**Given exercise:** Could you continue the blog post about supporting IT operations during remote work, starting after its last sentence?

**Page text:**
-- Start --
In these times of remote teamwork, the pressure on IT teams is at its peak. So how can you ensure teams function well and conditions are good when working remotely? How do you ensure that the IT Ops teams can support the business as per usual? VPN, office suite, critical applications, videoconference, etc. The list of priorities change, new business apps need to be added while your kids and their endless energy become your face to face office colleagues. :)
According to Atlas VPN user data, VPN usage has increased in almost every single country in March (+112% in Italy, +53% in the United States but estimated to increase over 150% by the end of April) and this has a direct impact as many enterprises have to support multiple network and security technologies stressing VPN concentrators, DHCP servers, the number of SSL sockets, etc.
As the need for collaborative tools also explodes, more and more companies tend to make some changes in security to meet VPN demand such as using split tunneling for example.
The objective of this blog is not to go into very technical details but rather to help (at my humble level, but with the help of some colleagues) our customers by pointing to certain tools and practices to cope with an increase in remote work needs, not only to absorb internal demand but also to allow IT operations teams to work more easily remotely (someone said “distributed NOC”?).
-- End --
**Entries shown:**
-- Start --
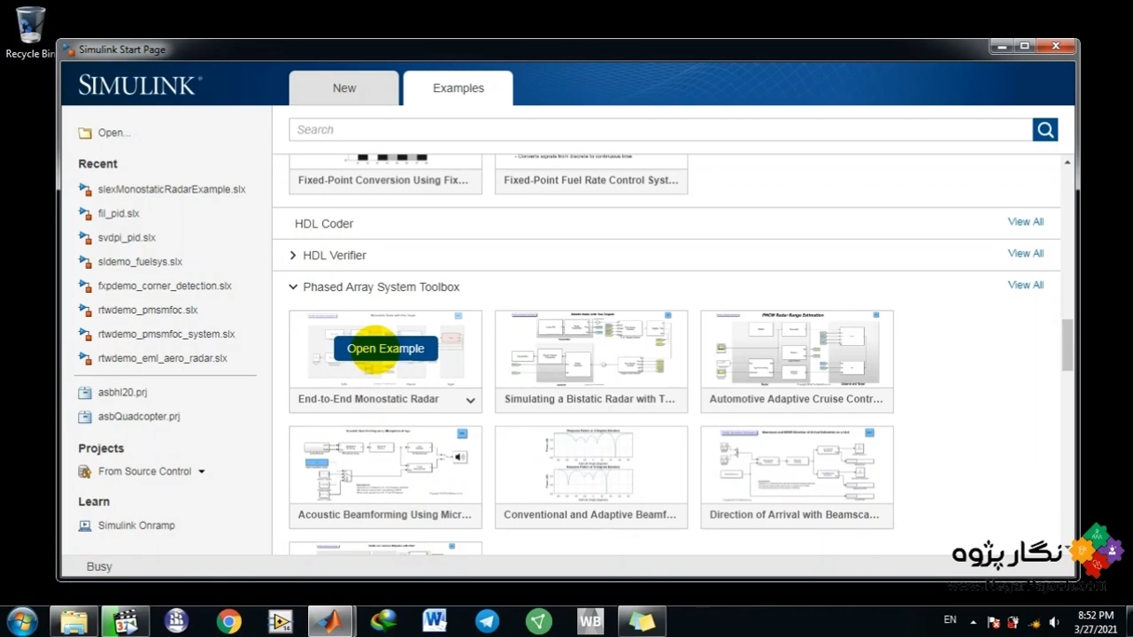Open Telegram from the taskbar
The width and height of the screenshot is (1133, 637).
pyautogui.click(x=487, y=621)
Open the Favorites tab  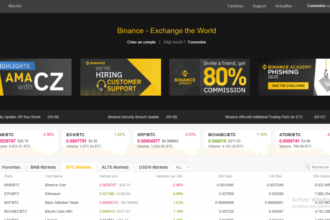pos(11,167)
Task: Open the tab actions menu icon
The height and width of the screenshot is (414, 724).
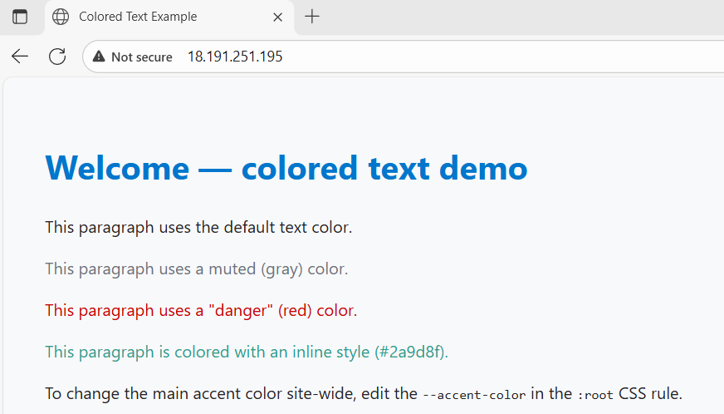Action: click(20, 17)
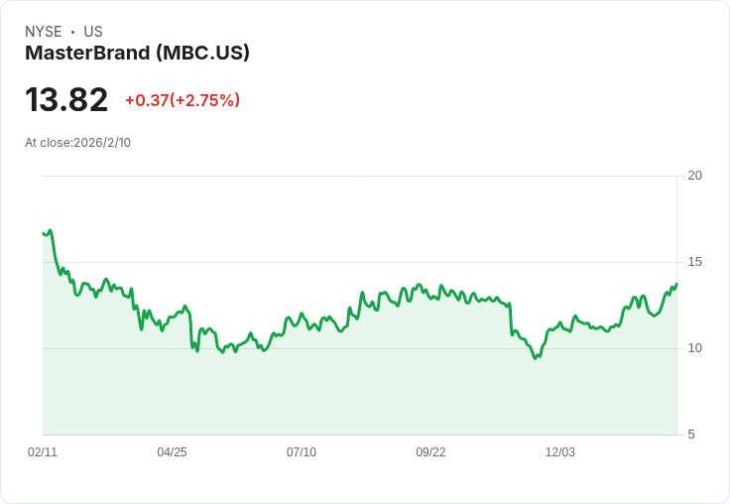Select the +0.37(+2.75%) price change
The height and width of the screenshot is (504, 730).
click(183, 100)
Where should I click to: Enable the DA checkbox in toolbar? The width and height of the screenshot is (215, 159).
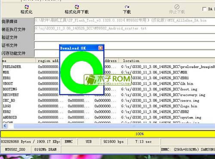click(204, 9)
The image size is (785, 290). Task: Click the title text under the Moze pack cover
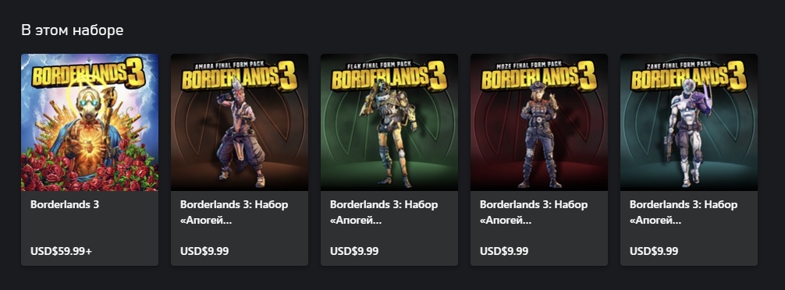(533, 212)
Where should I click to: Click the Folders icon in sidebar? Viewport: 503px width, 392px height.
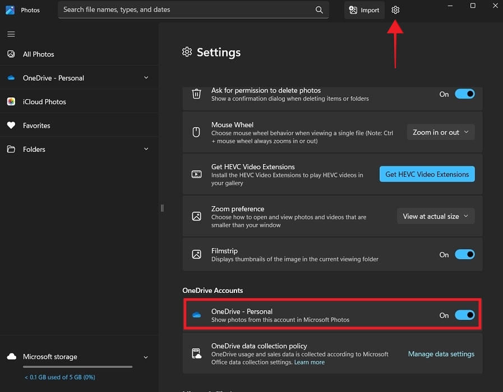pos(11,149)
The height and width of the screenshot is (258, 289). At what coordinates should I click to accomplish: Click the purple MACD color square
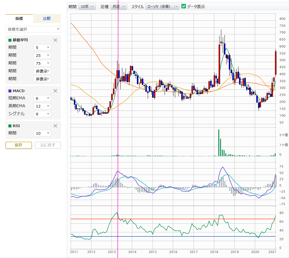tap(10, 91)
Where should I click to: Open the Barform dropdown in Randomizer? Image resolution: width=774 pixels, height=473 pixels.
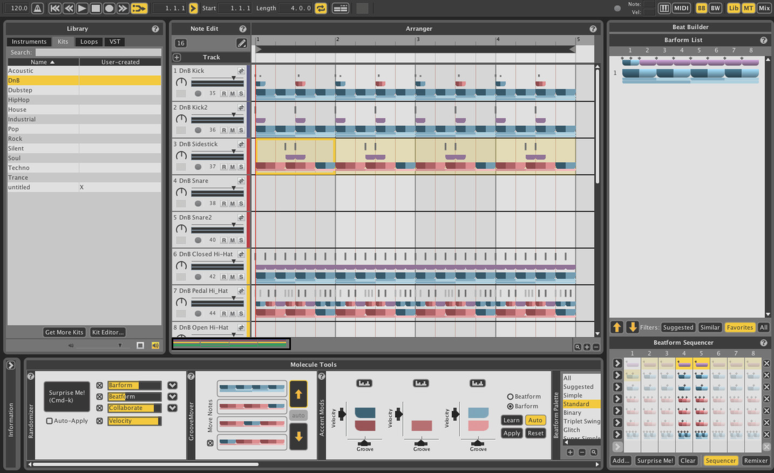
-- End --
**Written answer:**
Here are the main questions we will be addressing:
- How do I collect the relevant data to monitor all systems’ smooth operation for remote workers?
- Where in my environment is the next bottleneck coming up?
- How can I share the big picture within my (remote) IT Operations team?
- How can I take action when I’m not at my wall of screens in the NOC?
Get Data In to avoid blindness
Naturally, you are already monitoring your network, your VPN, endpoints, etc ... but not that long ago, it wasn’t strictly necessary to supervise in-depths details such as access to certain applications in the cloud. At the end of this blog, you’ll find a (long) list of applications and other sources of information (from our Splunkbase, or Splunk Answers, even a fresh new add-on created by my fellow colleague Matthias Maier...) that should set you up to onboard data more quickly and easily as well as monitor usage and issues.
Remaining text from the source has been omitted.